Texte:
--------------------------------------------------
Certains de ces combattants, ces véritables résistants sont toujours en vie et n’ont jamais été connus du grand public ni du pouvoir. Mission terminée?
En 2005, peu après l’assassinat de Pascal Kabungulu, un gouverneur du nom de Bulahimu Witankete, fut nommé à Bukavu. Accusé par la société civile d’être un mauvais gestionnaire et de dilapidation du trésor public, il sera vite rappelé à Kinshasa d’où il ne reviendra pas. Sans demander son reste, chassé par la société civile.
Last but not least, le gouverneur Théo Ngwabidje vient de quitter la province du Sud Kivu sur la pointe des pieds, en ce début 2024. Traqué lui aussi par le bureau de coordination de la société pour détournement de fonds et autres abus de pouvoir. Echappant sans cesse à plusieurs motions des députés provinciaux, glissant comme une anguille à toutes les tentatives d’éjection de son fauteuil de gouverneur, il a rejoint précipitamment Kinshasa comme député national, grâce probablement à l’alchimie électorale de 2023. Traqué et déplumé par le bureau de coordination de la société civile résistante à ses tentatives de corruption, il a laissé derrière lui une province du Sud Kivu exsangue, une province aux veines économiques tranchées...
"A côté de vous, sans que vous le sachiez toujours, luttent et meurent des hommes – mes frères – les hommes du combat souterrain pour la libération. Ces hommes fusillés, arrêtés, torturés, chassés toujours de leurs foyers, coupés souvent de leurs familles, combattants d’autant plus émouvants qu’ils n’ont point d’uniformes ni d’étendards, régiments sans drapeau dont les sacrifices et les batailles ne s’inscriront pas en lettre d’or dans le frémissement de la soie mais seulement dans la mémoire déchirée de ceux qui survivront... Saluez les.
C’est ainsi que luttent et meurent les hommes de combat souterrain, ce sont des soutiens de la gloire (6)…"
Eh oui, les résistants sont partout
"Les résistants n’ont pas de patrie particulière, ni de région, ni de race…"
--------------------------------------------------
Données présentées:
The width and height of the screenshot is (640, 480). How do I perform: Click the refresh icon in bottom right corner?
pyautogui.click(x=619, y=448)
--------------------------------------------------
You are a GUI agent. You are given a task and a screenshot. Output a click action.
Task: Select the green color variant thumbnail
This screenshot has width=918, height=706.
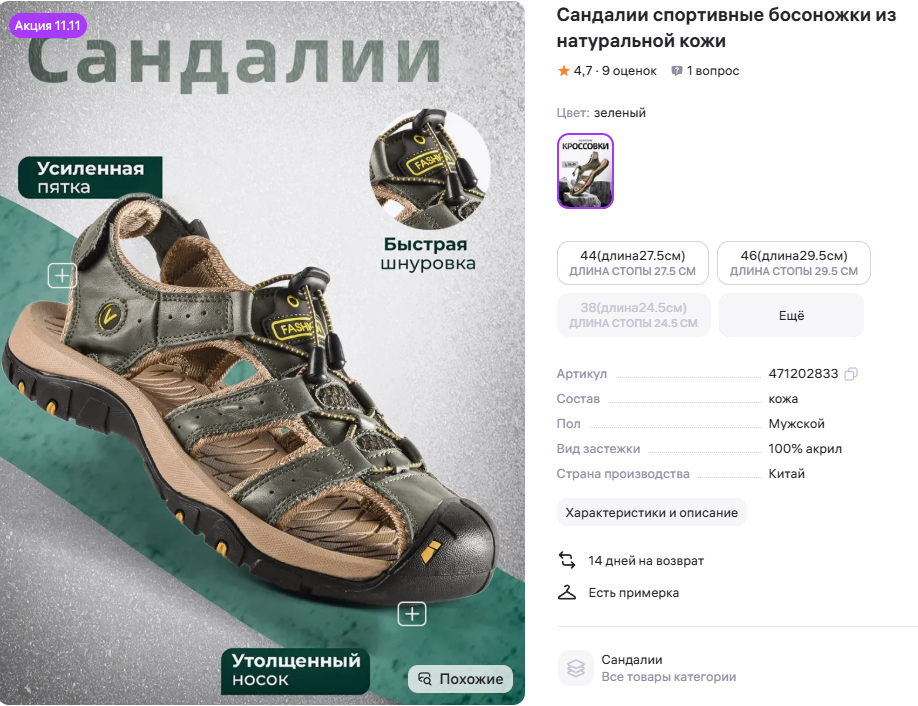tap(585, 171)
--------------------------------------------------
Travail demandé:
#1 Répondez aux questions suivantes à partir du texte sur la résistance au Sud-Kivu.
(a) En quelle année Bulahimu Witankete fut-il nommé gouverneur à Bukavu ?
(b) Quelle fonction Théo Ngwabidje a-t-il rejointe à Kinshasa ?
(c) D'après la citation, de quoi les combattants du combat souterrain sont-ils dépourvus ?
#2 Rédigez la suite du texte sur la résistance au Sud-Kivu, en reprenant après sa dernière phrase.

Réponses fournies:
#1
(a) En 2005.
(b) Celle de député national.
(c) D'uniformes et d'étendards.

#2
Selon Jean Ziegler, sur terre, aucune liberté ne s’obtient sans souffrance et sang versé, les hommes opprimés se révoltent partout et toujours. Jamais l’homme n’accepte durablement ses chaines.
Le message du résistant dépasse l’évènement où il prend naissance. Il est universel et atemporel, chaque génération peut se l’approprier, chaque pays peut l’adopter comme modèle (7).
L’histoire contemporaine nous en fournit des exemples édifiants. Les injustices, les privations des libertés, les humiliations collectives et individuelles, l’oppression, la souffrance engendrent des constructions sociales, lesquelles souvent font naitre l’embryon d’une conscience collective anti-coloniales, opposées à toute forme d’occupation, d’exploitation ou d’imposition impérialiste.
Cette conscience nouvelle a permis à des peuples dominés, des opprimés, de s’organiser, de se réunir, et même de s’armer pour le combat dans l’espoir de recouvrer leur dignité perdue ou menacée, créant ainsi la résistance.
Les insurrections écrasées, les révoltes anti-impérialistes étouffées dans le sang sont nombreuses avec souvent peu de témoignages, et ceux qui existent sont oraux, contradictoires ou manipulés, rapportés par les vainqueurs sur les vaincus.
Du coup les résistants vaincus disparaissent dans la nature, du moins pour ceux qui ont échappé aux glaives des vainqueurs.
Des jungles birmanes à la RD Congo, de la Palestine au Burkina Faso, des combattants ou plutôt des résistants sortis de nulle part sont au front, constitués souvent à la hâte, pour défendre leurs patries, leur liberté, leur dignité et cela sans rémunération.
Un combattant palestinien a déclaré en ce qui concerne sa rémunération: "Rien pour nous si nous ne faisons rien pour nous-mêmes. Ceux qui ont besoin d’être soutenus reçoivent 15 dinars par mois. Mais, comme mon père travaille et gagne 40 dinars par mois, je ne touche rien et je trouve que c’est normal" (8). Touchant, n’est-ce pas?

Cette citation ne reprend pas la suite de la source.